The concept of “bridge scanners” has been implemented as a way to promote faster travel between the U.S. and Mexico. To assist in speeding up the entry process at the crossing in Laredo, for example, Customs and Border Patrol agencies are introducing new ready lane scanners to help alleviate traffic flow, said acting Port Director Jose Uribe,“On a given year, 41 million people enter the United States on foot – not in a car, not on a train and not on a plane. So what we wanted to do is bring the technology to the pedestrians walkway to help expedite the pedestrian flow coming through.”
The new ready line cards boast radio technology that, when used in a kiosk situation, enables the C.P.B. officer to confirm biographical statistics plus photo identification and results for terrorist criminal connection searches. While the new technology doesn’t in fact replace face-to-face interaction between officers and travelers, it allows C.P.B. to focus on each individual.
Meanwhile, groups such as the U.S. Government Accountability Office (GAO) have been looking for ways to improve wait time data and measure outcomes of trade facilitation efforts, a topic eagerly anticipated by trade stakeholders along the U.S./Mexico border. The concern revolves around whether or not Customs and Border Protection has determined what type of staffing and infrastructure improvements are needed to reduce border-crossing times for commercial traffic.

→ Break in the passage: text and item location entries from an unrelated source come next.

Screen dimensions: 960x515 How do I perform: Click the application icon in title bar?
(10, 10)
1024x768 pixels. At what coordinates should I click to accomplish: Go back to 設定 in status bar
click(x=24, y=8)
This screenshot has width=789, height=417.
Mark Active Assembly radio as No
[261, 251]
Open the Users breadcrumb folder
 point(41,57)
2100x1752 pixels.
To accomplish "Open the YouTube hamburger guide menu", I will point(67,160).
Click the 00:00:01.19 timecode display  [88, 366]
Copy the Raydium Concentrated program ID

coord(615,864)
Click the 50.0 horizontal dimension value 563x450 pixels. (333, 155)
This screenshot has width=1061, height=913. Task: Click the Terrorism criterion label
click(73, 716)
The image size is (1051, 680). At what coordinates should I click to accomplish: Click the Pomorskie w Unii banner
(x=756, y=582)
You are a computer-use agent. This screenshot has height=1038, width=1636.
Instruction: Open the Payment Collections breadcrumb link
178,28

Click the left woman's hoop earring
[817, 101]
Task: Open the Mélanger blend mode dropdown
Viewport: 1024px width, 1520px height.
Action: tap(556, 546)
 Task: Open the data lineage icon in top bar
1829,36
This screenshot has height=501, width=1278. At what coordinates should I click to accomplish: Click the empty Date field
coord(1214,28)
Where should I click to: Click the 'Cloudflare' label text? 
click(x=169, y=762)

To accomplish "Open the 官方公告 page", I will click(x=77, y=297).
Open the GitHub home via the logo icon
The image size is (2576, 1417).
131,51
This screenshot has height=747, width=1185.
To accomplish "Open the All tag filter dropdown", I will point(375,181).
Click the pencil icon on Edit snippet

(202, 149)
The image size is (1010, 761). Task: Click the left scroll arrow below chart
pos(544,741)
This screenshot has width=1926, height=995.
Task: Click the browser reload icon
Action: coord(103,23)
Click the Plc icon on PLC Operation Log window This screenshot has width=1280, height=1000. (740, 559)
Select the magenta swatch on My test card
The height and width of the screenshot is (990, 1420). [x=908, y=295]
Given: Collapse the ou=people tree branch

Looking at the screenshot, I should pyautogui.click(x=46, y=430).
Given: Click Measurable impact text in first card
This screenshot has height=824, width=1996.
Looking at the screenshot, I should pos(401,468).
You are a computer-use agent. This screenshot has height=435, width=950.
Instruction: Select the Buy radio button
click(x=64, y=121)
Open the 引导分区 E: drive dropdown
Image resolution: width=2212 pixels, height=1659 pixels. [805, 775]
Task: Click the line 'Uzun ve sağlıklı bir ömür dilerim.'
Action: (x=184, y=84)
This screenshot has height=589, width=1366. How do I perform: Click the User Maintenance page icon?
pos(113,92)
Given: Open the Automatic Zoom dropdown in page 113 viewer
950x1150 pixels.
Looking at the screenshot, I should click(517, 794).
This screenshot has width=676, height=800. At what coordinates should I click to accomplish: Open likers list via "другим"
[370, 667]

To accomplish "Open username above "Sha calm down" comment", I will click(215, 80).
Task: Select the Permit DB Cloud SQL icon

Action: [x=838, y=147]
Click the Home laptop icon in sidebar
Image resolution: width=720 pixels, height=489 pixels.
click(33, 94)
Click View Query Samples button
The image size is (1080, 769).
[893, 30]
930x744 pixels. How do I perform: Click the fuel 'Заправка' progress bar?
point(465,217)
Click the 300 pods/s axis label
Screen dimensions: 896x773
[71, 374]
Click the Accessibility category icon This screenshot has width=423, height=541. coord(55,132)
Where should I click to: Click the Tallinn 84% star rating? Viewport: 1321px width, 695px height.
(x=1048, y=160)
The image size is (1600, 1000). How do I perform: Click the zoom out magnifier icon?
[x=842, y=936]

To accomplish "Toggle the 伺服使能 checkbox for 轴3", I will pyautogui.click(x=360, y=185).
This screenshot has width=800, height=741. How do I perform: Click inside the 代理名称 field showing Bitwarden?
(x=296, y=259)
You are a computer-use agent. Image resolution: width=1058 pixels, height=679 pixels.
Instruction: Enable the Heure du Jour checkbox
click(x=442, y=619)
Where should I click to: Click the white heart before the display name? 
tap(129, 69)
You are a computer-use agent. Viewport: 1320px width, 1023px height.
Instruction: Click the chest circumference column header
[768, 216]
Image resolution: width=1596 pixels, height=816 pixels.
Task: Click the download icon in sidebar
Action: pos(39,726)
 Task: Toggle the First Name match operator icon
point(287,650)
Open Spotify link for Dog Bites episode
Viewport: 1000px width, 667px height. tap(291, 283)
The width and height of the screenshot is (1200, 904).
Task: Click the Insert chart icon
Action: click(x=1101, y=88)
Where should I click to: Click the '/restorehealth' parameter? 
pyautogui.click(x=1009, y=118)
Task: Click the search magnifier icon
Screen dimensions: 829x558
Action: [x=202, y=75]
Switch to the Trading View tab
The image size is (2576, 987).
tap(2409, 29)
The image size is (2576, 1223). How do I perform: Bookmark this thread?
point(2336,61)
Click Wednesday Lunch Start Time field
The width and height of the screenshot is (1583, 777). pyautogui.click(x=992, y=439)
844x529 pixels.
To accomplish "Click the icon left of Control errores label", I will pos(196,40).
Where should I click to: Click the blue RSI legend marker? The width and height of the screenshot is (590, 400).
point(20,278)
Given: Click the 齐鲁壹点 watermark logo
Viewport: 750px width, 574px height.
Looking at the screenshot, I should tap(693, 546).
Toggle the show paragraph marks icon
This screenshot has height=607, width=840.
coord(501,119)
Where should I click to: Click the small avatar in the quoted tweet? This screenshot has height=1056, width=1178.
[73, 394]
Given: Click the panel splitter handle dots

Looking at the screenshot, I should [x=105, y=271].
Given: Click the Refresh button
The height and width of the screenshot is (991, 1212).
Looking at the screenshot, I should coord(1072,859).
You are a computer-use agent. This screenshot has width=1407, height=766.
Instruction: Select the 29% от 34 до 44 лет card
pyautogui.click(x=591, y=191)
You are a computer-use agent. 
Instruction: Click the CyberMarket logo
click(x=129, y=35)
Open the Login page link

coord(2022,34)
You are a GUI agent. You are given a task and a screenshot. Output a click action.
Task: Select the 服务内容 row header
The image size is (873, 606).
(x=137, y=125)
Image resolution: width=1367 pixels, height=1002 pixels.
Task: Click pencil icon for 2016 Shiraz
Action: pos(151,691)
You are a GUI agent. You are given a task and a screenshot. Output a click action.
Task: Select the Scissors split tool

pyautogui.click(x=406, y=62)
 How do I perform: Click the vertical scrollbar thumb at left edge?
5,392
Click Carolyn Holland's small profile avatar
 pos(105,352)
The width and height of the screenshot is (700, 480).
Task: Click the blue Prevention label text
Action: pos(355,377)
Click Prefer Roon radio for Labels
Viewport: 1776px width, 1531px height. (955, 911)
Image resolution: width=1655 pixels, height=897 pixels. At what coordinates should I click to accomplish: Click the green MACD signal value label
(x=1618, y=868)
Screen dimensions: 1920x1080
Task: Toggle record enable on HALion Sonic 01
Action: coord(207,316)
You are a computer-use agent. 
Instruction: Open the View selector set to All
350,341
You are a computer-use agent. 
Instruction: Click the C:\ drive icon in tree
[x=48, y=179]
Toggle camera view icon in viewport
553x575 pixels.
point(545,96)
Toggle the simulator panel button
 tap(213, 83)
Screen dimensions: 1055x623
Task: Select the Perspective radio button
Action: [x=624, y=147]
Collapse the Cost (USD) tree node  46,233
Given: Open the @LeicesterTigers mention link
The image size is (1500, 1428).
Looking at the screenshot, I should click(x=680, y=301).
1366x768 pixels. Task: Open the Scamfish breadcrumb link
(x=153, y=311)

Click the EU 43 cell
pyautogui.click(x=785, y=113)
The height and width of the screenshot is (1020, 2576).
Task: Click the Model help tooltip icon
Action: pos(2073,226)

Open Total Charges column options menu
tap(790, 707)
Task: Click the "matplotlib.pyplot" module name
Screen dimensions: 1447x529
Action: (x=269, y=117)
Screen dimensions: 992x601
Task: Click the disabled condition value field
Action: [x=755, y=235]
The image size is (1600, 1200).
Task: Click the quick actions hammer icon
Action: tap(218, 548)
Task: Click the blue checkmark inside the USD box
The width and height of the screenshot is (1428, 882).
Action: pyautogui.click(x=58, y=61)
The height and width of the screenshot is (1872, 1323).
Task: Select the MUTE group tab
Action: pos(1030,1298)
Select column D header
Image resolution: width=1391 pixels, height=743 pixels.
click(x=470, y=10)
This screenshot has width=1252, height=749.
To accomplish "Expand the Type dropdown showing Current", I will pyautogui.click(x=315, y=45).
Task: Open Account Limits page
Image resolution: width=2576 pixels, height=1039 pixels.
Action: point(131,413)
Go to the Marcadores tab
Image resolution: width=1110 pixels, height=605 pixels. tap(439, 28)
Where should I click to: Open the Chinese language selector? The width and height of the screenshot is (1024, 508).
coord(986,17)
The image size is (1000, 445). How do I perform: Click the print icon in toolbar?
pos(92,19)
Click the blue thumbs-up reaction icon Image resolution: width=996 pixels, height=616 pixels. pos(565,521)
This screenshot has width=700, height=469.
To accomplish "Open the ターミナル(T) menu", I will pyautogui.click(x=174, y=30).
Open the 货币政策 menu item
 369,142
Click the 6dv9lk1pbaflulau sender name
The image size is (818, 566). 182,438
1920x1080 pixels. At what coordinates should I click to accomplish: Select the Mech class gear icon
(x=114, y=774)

Further, the Border Trade Alliance played a leading role in organizing discussions between the organizations.
In a GAO report, four specific recommendations for the next steps were suggested for the DHS: Figure out ways to take steps in helping ensure consistent implementation of existing wait time data collection methodologies, analyze the feasibility of replacing current methodologies with automated methods, document its staff allocation process and rationale and develop outcome-oriented performance measures.